**Provided records**
^^^^^^^^

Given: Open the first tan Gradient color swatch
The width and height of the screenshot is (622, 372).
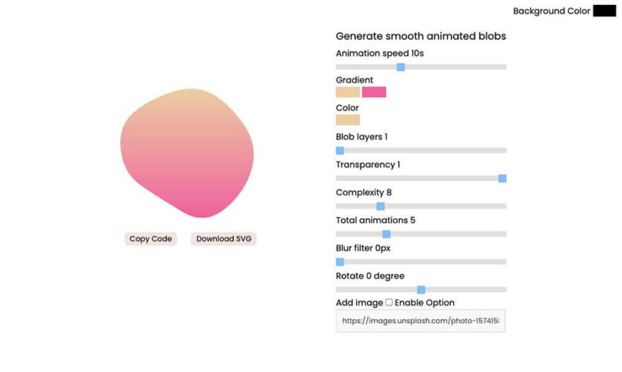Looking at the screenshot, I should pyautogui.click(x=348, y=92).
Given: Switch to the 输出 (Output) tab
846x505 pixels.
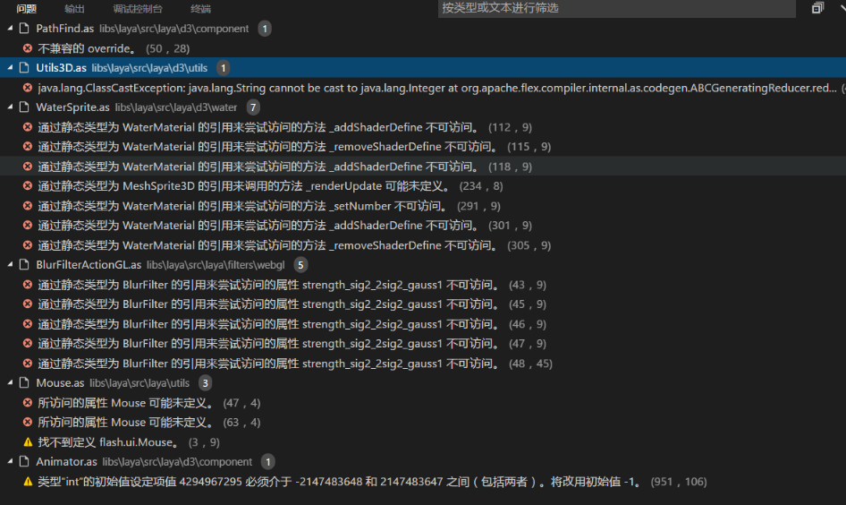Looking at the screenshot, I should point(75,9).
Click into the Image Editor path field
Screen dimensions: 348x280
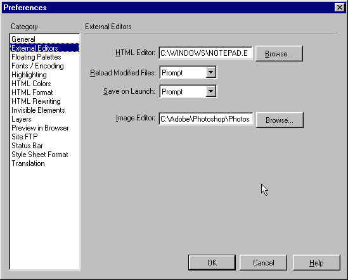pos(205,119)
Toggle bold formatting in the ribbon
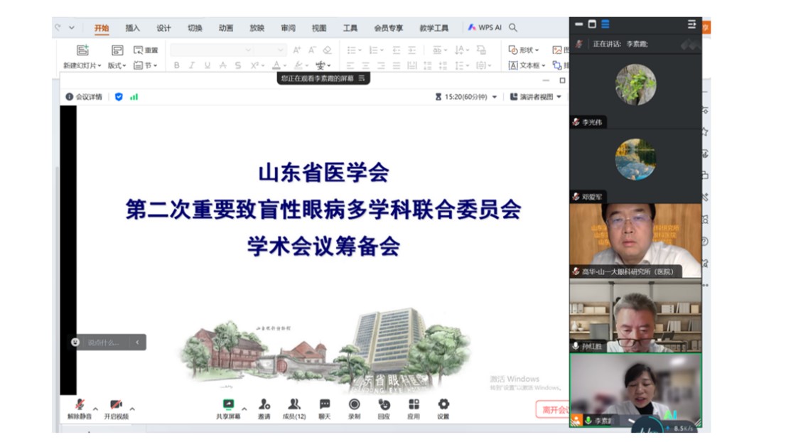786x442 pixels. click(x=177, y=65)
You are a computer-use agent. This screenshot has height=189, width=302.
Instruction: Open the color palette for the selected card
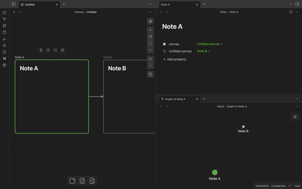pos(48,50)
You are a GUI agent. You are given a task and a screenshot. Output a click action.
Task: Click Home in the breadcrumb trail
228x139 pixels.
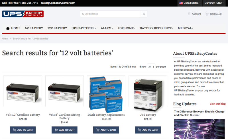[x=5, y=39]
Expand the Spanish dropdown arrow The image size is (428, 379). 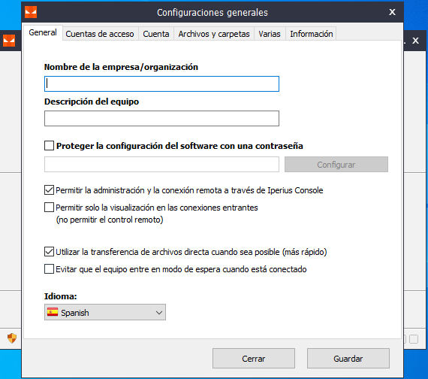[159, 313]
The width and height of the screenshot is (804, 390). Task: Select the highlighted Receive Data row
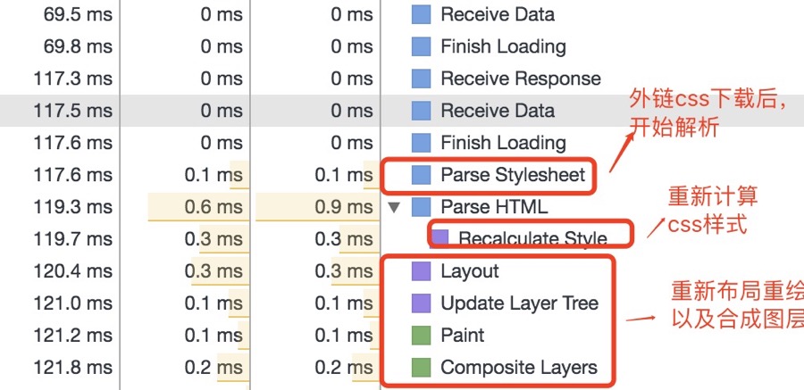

^^^^^^^^

**What you should do**
Beginning with the line that contains "Given: Switch to the 输出 (Output) tab" and ending with the line that contains "Task: Click Home in the breadcrumb trail", reproduce the listing exactly, pictures excluded.

**Your solution**
Given: Switch to the 输出 (Output) tab
846x505 pixels.
Looking at the screenshot, I should point(75,9).
Click into the Image Editor path field
Screen dimensions: 348x280
pos(205,119)
Toggle bold formatting in the ribbon
786x442 pixels. click(x=177, y=65)
You are a computer-use agent. This screenshot has height=189, width=302.
Instruction: Open the color palette for the selected card
pos(48,50)
You are a GUI agent. You are given a task and a screenshot. Output a click action.
Task: Click Home in the breadcrumb trail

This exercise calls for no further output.